Work to complete:
Give each line of the records again exactly and omit every picture.

Stored items
----------------------------------------

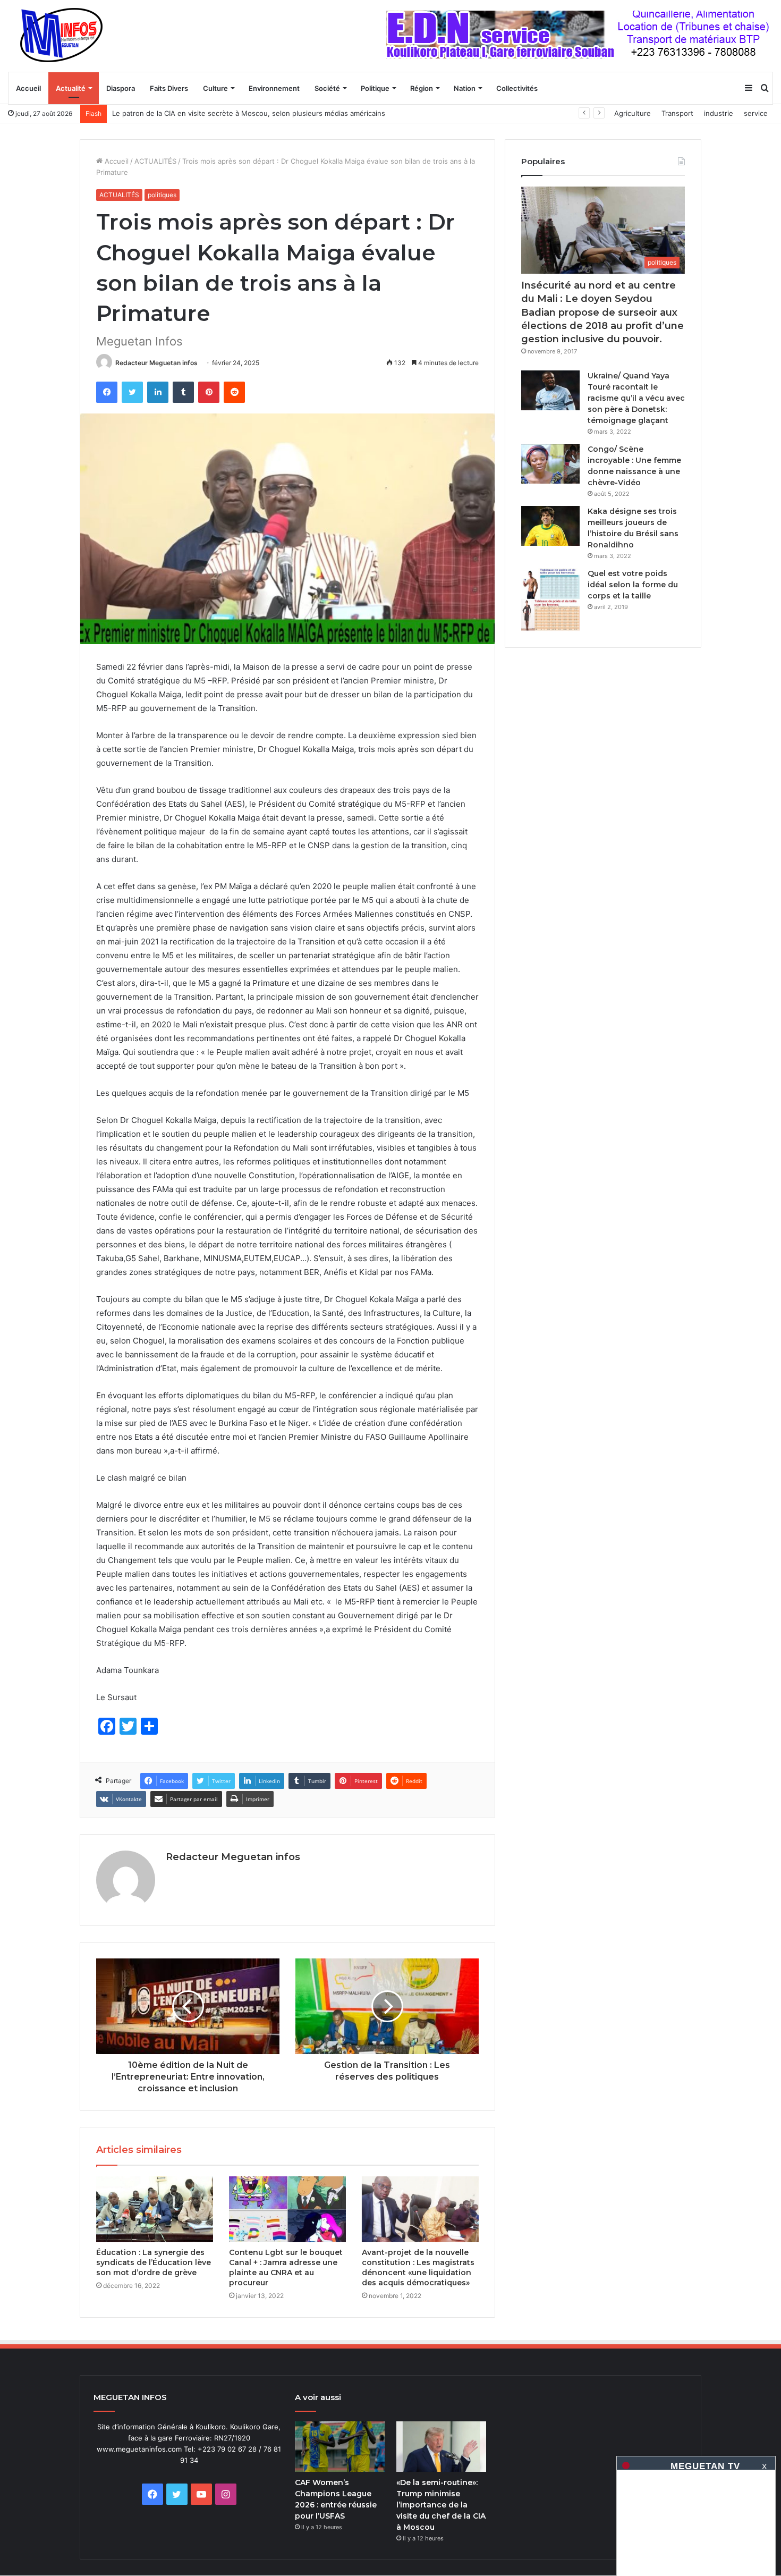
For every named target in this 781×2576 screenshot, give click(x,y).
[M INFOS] (67, 35)
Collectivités (517, 88)
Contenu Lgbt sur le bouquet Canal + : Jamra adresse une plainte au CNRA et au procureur (286, 2267)
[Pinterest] (208, 392)
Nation (465, 88)
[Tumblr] (183, 392)
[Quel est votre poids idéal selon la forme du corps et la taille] (550, 599)
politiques (162, 195)
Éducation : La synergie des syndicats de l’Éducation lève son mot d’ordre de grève (153, 2262)
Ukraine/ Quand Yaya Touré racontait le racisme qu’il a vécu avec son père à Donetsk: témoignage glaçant (636, 398)
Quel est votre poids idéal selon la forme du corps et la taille (633, 585)
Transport (677, 113)
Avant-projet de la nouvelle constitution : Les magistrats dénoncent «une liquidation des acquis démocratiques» (418, 2267)
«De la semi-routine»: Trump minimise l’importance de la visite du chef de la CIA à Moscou (441, 2505)
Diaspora (120, 88)
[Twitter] (132, 392)
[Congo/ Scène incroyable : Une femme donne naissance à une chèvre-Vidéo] (550, 464)
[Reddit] (234, 392)
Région (421, 88)
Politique (375, 88)
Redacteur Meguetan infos (156, 363)
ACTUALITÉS (155, 161)
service (756, 113)
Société (327, 88)
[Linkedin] (157, 392)
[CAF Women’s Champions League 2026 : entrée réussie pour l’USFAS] (340, 2446)
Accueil (28, 88)
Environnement (274, 88)
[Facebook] (106, 392)
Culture (215, 88)
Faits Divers (169, 88)
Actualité (71, 88)
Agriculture (632, 113)
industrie (718, 113)
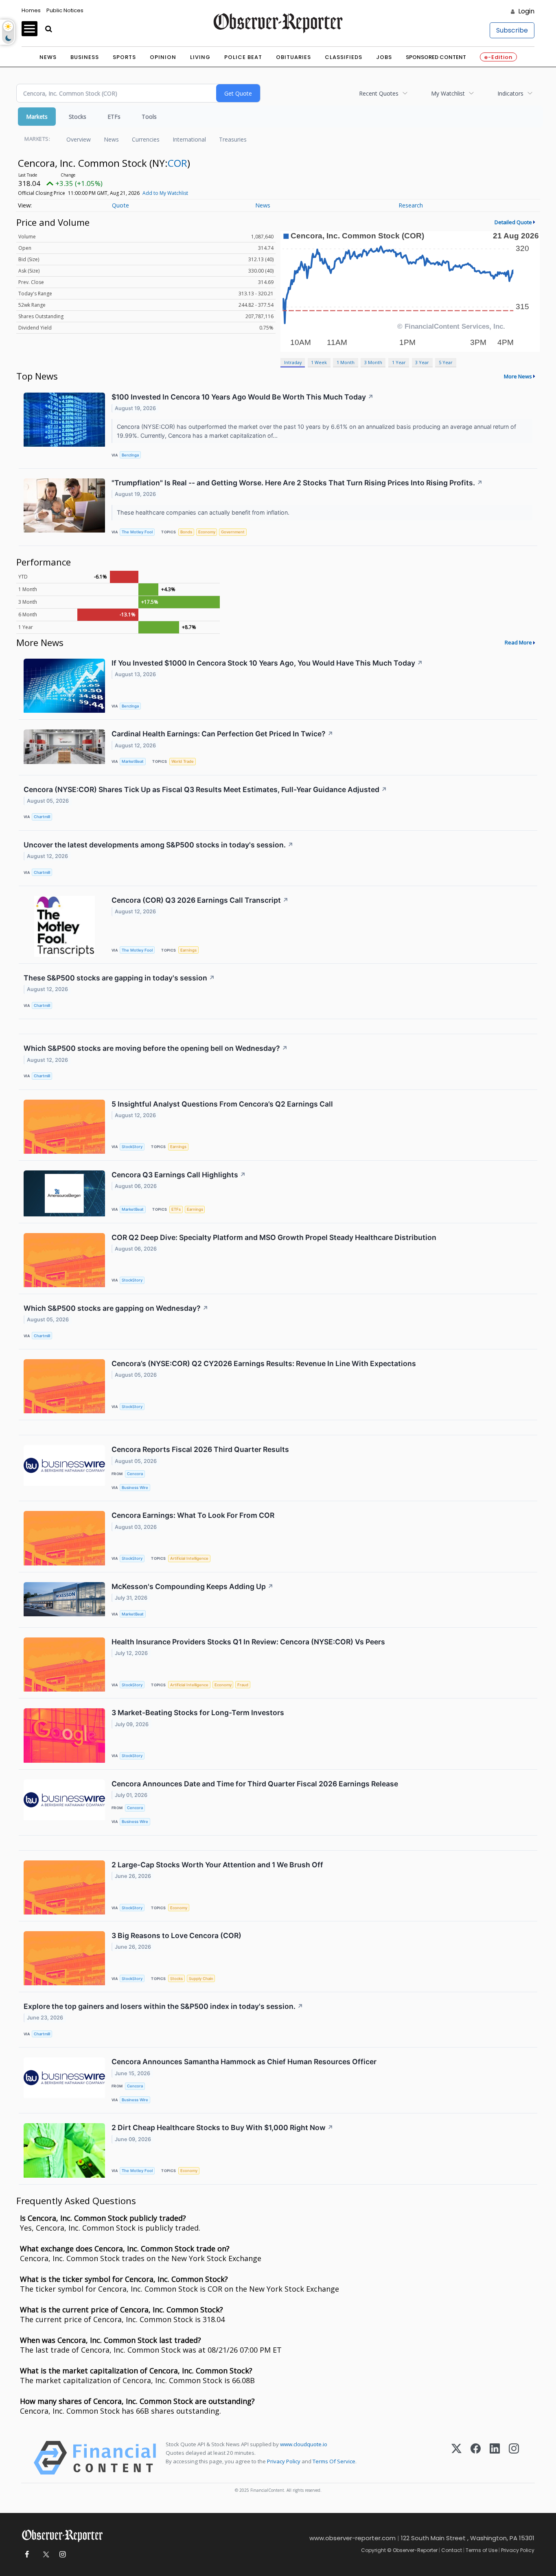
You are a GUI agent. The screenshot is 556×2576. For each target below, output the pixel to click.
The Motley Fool (137, 532)
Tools (149, 116)
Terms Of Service (334, 2461)
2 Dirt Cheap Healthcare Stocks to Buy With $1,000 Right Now (222, 2127)
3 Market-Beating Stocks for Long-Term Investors (198, 1712)
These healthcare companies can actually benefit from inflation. (204, 512)
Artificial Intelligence (189, 1558)
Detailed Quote (513, 222)
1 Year (399, 362)
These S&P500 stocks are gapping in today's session (119, 978)
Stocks (77, 116)
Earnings (188, 950)
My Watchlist (448, 93)
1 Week (319, 362)
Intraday (293, 362)
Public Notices (64, 10)
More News (518, 376)
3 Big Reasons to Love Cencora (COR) (176, 1935)
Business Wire (135, 1487)
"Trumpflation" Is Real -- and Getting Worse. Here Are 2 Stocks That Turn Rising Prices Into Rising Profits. (297, 482)
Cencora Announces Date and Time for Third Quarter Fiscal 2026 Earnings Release (255, 1783)
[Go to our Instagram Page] (62, 2554)
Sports (124, 57)
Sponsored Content (436, 57)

----------------------------------------

Task result:
For every named target in this 781×2576 screenshot, give click(x,y).
[M INFOS] (67, 35)
Collectivités (517, 88)
Contenu Lgbt sur le bouquet Canal + : Jamra adresse une plainte au CNRA et au procureur (286, 2267)
[Pinterest] (208, 392)
Nation (465, 88)
[Tumblr] (183, 392)
[Quel est votre poids idéal selon la forme du corps et la taille] (550, 599)
politiques (162, 195)
Éducation : La synergie des syndicats de l’Éducation lève son mot d’ordre de grève (153, 2262)
Ukraine/ Quand Yaya Touré racontait le racisme qu’il a vécu avec son père à Donetsk: témoignage glaçant (636, 398)
Quel est votre poids idéal selon la forme du corps et la taille (633, 585)
Transport (677, 113)
Avant-projet de la nouvelle constitution : Les magistrats dénoncent «une liquidation des acquis démocratiques» (418, 2267)
«De la semi-routine»: Trump minimise l’importance de la visite du chef de la CIA à Moscou (441, 2505)
Diaspora (120, 88)
[Twitter] (132, 392)
[Congo/ Scène incroyable : Une femme donne naissance à une chèvre-Vidéo] (550, 464)
[Reddit] (234, 392)
Région (421, 88)
Politique (375, 88)
Redacteur Meguetan infos (156, 363)
ACTUALITÉS (155, 161)
service (756, 113)
Société (327, 88)
[Linkedin] (157, 392)
[CAF Women’s Champions League 2026 : entrée réussie pour l’USFAS] (340, 2446)
Accueil (28, 88)
Environnement (274, 88)
[Facebook] (106, 392)
Culture (215, 88)
Faits Divers (169, 88)
Actualité (71, 88)
Agriculture (632, 113)
industrie (718, 113)
You are a GUI agent. The screenshot is 556×2576. For each target below, output the pixel to click.
The Motley Fool (137, 532)
Tools (149, 116)
Terms Of Service (334, 2461)
2 Dirt Cheap Healthcare Stocks to Buy With $1,000 Right Now (222, 2127)
3 Market-Beating Stocks for Long-Term Investors (198, 1712)
These healthcare companies can actually benefit from inflation. (204, 512)
Artificial Intelligence (189, 1558)
Detailed Quote (513, 222)
1 Year (399, 362)
These S&P500 stocks are gapping in today's session (119, 978)
Stocks (77, 116)
Earnings (188, 950)
My Watchlist (448, 93)
1 Week (319, 362)
Intraday (293, 362)
Public Notices (64, 10)
More News (518, 376)
3 Big Reasons to Love Cencora (COR) (176, 1935)
Business Wire (135, 1487)
"Trumpflation" Is Real -- and Getting Worse. Here Are 2 Stocks That Turn Rising Prices Into Rising Profits. (297, 482)
Cencora Announces Date and Time for Third Quarter Fiscal 2026 Earnings Release (255, 1783)
[Go to our Instagram Page] (62, 2554)
Sports (124, 57)
Sponsored Content (436, 57)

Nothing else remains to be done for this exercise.